Work required
Transcribe only the lines of the listing below from the one holding "The width and height of the screenshot is (922, 460)." through the one holding "Open メニュー in the right detail panel", inclusive, without any change.

Provided information
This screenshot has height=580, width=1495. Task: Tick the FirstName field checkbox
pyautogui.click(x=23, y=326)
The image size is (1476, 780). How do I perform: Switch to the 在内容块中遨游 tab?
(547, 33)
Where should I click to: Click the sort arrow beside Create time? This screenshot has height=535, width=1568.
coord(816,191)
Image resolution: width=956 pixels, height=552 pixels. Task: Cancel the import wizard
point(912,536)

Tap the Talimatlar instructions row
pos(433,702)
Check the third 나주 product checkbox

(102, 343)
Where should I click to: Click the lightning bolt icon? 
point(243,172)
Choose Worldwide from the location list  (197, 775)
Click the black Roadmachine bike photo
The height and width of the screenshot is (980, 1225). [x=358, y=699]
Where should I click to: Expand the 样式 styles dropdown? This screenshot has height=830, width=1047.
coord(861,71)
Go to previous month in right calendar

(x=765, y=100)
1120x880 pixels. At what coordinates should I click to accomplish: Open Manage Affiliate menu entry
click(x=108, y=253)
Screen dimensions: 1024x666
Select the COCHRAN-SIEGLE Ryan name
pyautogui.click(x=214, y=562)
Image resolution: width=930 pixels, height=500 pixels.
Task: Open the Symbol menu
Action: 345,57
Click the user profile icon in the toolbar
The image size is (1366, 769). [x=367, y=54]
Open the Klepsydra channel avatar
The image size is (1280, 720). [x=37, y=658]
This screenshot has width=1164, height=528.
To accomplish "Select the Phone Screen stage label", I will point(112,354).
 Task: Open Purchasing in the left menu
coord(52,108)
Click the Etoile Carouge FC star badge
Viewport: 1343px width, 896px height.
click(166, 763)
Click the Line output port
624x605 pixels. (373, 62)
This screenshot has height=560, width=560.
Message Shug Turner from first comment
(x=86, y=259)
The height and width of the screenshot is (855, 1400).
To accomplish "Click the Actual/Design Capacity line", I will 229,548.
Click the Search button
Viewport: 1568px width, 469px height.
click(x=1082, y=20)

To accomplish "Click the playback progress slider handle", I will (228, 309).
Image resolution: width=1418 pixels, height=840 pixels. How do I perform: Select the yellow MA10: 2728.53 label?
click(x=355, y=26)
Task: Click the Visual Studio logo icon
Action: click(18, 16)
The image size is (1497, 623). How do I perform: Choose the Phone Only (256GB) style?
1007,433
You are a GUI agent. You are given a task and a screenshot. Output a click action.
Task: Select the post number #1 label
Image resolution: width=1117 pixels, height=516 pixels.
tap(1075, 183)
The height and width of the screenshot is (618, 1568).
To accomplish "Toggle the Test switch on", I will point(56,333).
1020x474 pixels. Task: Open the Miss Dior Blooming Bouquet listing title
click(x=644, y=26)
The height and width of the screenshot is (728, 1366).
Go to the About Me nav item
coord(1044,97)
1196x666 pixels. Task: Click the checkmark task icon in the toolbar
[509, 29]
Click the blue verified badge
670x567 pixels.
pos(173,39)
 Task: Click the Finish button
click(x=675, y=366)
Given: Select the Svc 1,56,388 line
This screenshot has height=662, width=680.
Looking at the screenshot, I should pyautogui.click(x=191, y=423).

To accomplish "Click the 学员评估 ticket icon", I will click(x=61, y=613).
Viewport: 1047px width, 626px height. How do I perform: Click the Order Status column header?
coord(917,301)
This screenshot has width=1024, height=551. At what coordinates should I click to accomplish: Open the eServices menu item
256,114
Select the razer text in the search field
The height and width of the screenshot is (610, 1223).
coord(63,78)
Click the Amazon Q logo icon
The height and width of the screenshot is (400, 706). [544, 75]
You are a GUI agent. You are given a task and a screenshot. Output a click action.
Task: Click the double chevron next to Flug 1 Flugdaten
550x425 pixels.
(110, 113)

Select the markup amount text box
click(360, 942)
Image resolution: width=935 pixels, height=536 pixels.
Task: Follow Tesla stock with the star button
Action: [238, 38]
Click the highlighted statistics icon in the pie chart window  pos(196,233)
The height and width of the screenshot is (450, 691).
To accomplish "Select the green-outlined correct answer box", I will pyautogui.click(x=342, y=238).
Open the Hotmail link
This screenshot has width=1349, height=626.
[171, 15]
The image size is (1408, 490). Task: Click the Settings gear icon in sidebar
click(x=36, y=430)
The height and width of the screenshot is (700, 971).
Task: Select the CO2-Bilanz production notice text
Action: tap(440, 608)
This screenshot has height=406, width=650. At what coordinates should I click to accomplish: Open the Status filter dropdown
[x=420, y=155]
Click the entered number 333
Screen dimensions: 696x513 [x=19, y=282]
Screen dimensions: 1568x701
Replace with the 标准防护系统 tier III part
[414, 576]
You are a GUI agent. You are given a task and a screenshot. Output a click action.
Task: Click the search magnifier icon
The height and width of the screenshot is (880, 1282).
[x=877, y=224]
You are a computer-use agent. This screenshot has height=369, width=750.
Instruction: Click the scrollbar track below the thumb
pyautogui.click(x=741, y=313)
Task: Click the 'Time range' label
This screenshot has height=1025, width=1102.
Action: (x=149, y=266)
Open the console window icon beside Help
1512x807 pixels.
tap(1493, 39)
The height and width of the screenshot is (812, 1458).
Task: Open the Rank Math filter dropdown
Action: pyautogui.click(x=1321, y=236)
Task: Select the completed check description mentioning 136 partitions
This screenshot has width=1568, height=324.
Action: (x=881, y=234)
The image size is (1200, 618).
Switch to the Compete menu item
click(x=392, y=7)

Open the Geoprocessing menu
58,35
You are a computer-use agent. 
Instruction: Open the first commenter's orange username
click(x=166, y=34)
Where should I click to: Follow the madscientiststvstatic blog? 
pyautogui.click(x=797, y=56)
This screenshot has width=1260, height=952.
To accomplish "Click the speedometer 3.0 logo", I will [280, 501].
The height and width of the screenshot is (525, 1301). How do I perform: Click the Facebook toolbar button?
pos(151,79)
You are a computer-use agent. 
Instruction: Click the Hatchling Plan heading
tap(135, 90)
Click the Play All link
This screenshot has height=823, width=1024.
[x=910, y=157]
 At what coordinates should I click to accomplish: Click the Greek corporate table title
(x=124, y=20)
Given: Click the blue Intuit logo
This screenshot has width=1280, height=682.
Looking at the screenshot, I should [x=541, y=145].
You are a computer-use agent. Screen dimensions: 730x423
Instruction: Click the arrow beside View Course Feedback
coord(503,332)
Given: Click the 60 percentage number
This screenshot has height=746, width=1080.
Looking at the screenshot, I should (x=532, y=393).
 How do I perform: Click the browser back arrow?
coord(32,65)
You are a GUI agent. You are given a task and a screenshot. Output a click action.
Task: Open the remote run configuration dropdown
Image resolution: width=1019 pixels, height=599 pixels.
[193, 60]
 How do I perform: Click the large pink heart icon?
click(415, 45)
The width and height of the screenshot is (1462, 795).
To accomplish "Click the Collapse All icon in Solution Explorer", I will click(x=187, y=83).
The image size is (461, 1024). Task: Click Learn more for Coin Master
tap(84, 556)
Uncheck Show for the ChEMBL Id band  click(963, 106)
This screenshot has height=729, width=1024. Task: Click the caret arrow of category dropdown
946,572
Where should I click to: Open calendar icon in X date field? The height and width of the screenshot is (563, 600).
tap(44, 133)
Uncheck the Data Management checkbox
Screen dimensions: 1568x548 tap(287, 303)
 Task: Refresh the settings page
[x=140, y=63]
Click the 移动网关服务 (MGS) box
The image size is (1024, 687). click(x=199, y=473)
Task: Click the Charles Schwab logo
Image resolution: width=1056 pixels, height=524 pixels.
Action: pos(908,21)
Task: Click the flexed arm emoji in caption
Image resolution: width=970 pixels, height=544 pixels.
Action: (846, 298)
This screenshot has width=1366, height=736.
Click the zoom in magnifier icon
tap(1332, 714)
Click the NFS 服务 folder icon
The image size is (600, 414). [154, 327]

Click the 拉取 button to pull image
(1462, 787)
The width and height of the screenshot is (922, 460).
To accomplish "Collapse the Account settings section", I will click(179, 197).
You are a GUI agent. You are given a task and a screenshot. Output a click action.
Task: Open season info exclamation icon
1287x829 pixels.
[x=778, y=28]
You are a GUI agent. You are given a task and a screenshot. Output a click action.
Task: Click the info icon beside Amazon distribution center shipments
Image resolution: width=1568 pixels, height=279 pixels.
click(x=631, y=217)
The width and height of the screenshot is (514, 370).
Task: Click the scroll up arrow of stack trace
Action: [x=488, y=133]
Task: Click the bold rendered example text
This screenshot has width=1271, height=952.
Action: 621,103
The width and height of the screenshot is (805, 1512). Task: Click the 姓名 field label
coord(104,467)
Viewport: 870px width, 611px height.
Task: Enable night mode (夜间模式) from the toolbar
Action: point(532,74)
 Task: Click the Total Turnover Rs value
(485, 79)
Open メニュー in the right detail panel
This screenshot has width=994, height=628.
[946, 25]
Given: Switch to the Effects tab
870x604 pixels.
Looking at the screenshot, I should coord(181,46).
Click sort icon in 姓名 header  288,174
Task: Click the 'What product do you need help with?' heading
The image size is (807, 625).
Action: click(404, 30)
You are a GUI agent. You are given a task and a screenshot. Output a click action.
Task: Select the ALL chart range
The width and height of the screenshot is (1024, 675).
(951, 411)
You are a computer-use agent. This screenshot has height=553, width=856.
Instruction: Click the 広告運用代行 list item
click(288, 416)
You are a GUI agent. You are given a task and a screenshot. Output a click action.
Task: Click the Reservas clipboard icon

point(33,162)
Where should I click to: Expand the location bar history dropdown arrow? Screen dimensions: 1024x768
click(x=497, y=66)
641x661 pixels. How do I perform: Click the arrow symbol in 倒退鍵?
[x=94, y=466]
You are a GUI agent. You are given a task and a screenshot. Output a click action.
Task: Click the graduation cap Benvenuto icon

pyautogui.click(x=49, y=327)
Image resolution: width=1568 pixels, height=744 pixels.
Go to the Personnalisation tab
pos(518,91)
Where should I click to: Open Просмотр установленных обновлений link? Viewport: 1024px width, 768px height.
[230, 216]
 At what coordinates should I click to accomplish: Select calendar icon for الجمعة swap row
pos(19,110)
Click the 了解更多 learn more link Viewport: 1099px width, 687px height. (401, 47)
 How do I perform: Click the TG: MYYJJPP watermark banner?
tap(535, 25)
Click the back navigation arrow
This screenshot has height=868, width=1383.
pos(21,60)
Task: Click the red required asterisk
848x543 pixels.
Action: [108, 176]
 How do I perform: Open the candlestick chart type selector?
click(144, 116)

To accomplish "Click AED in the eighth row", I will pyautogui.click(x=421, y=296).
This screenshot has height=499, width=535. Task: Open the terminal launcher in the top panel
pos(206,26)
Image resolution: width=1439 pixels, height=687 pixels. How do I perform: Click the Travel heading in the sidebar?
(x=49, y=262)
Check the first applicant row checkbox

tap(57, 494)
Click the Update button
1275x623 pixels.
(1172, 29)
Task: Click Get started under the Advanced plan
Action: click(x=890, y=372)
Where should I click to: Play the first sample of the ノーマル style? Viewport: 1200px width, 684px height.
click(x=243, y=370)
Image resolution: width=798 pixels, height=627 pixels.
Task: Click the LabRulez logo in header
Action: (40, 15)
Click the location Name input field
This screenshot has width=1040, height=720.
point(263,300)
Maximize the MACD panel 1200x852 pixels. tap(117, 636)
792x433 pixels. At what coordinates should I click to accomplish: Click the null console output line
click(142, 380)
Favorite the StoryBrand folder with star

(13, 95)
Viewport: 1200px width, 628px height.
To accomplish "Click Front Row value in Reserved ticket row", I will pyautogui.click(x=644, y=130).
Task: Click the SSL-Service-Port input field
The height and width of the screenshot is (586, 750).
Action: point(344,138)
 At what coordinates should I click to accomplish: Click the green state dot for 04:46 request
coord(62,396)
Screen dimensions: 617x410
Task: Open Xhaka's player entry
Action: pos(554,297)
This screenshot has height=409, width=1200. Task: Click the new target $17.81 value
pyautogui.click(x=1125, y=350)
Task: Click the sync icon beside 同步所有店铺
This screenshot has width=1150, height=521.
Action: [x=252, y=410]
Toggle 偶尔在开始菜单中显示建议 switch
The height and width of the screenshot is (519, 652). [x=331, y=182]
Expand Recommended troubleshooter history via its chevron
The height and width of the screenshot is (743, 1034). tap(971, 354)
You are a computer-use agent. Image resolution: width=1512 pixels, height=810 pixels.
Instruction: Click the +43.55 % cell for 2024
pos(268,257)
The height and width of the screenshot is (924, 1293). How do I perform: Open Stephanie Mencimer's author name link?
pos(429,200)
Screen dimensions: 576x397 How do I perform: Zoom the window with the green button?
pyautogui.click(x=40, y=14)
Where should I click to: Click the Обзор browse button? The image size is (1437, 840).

Exercise answer
The width and height of the screenshot is (922, 460).
To accomplish "Collapse the Account settings section", I will click(179, 197).
You are a GUI agent. You are given a task and a screenshot. Output a click action.
Task: Open season info exclamation icon
1287x829 pixels.
[x=778, y=28]
You are a GUI agent. You are given a task and a screenshot. Output a click action.
Task: Click the info icon beside Amazon distribution center shipments
Image resolution: width=1568 pixels, height=279 pixels.
click(x=631, y=217)
The width and height of the screenshot is (514, 370).
Task: Click the scroll up arrow of stack trace
Action: [x=488, y=133]
Task: Click the bold rendered example text
This screenshot has width=1271, height=952.
Action: 621,103
The width and height of the screenshot is (805, 1512). Task: Click the 姓名 field label
coord(104,467)
Viewport: 870px width, 611px height.
Task: Enable night mode (夜间模式) from the toolbar
Action: point(532,74)
 Task: Click the Total Turnover Rs value
(485, 79)
Open メニュー in the right detail panel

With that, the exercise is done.